Desert Viking Ranch said:


> Here is how I ran my upper entrances last year (directly above the brood boxes):
> View attachment 2022


Any major issues with bur comb? I am thinking of putting one of these entrances between the brood chambers. (trying to get the advantages of both top and bottom entrances).


----------



## Desert Viking Ranch (Mar 1, 2011)

RiodeLobo said:


> Any major issues with bur comb? I am thinking of putting one of these entrances between the brood chambers. (trying to get the advantages of both top and bottom entrances).


I've noticed a lot of people seem overly concerned (IMO) with maintaining the "perfect hive" as I like to call it.

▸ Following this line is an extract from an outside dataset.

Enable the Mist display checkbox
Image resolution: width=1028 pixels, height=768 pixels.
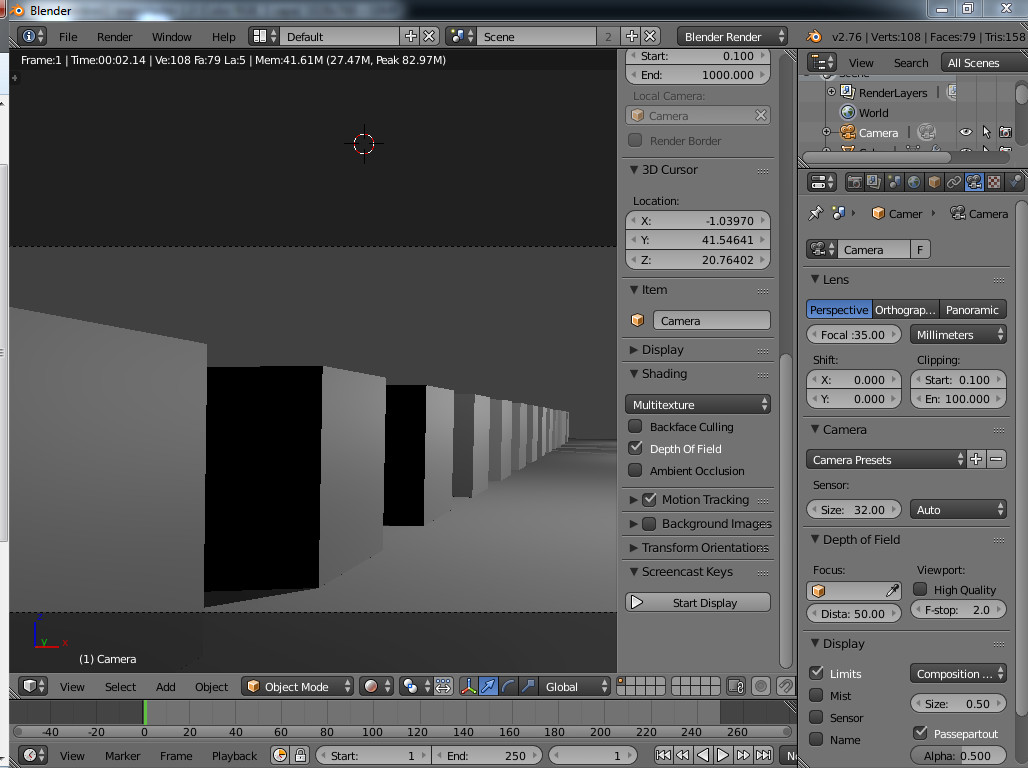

To each their own, but a little burr comb is no issue with me, and although I didn't notice much last year I will monitor again this year. Nothing I would note as a major issue, although that is subjective depending on who you talk to. I also run my mediums at 7 1/4" deep versus the standard depth 6 5/8" of mediums, causing a violation of bees space between the top-bottom of frames. My reasons are simple:

#1. Its easier - less cutting of wood as I make my own boxes (only one cut using 1x8 boards)
#2. A little extra comb is a good thing - I use beeswax for a lot of different applications


----------



## juzzerbee (Apr 17, 2012)

gmcharlie- The posting of pics is a real pain and confusing. I tried over and over and finally it worked for me. How,??? I have no idea. Try posting it as an atachment to your posting instead of an image to be uploaded. And once it's there I couldn't change or delete the image, so make sure that you choose your image wisely. Good luck!! juzzerbee


----------



## RiodeLobo (Oct 11, 2010)

Desert Viking Ranch said:


> I've noticed a lot of people seem overly concerned (IMO) with maintaining the "perfect hive" as I like to call it. To each their own, but a little burr comb is no issue with me, and although I didn't notice much last year I will monitor again this year.


 You have not seen my hives obviously. I think I will add the entrances this weekend. Thanks for the info.


----------



## gmcharlie (May 9, 2009)

well trying again


----------



## kilnrat (Feb 10, 2010)

Question since you seem to have been using the upper entrances for a number of years. When you hear that bees generally move up is there an issue of the queen staying in the one or two brood boxes or do they become unused. I assume when installing a package, one would start with a bottom enterance in a single brood box and expand as needed. Is the point of going to a upper enterance done when the first super is added? If so, without a queen excluder, how the the two bottom brood boxes fair?? Thanks for all the imput from everyone, it's good to get comments from so many beekeepers who have tried different approaches to this question. Kilnrat


----------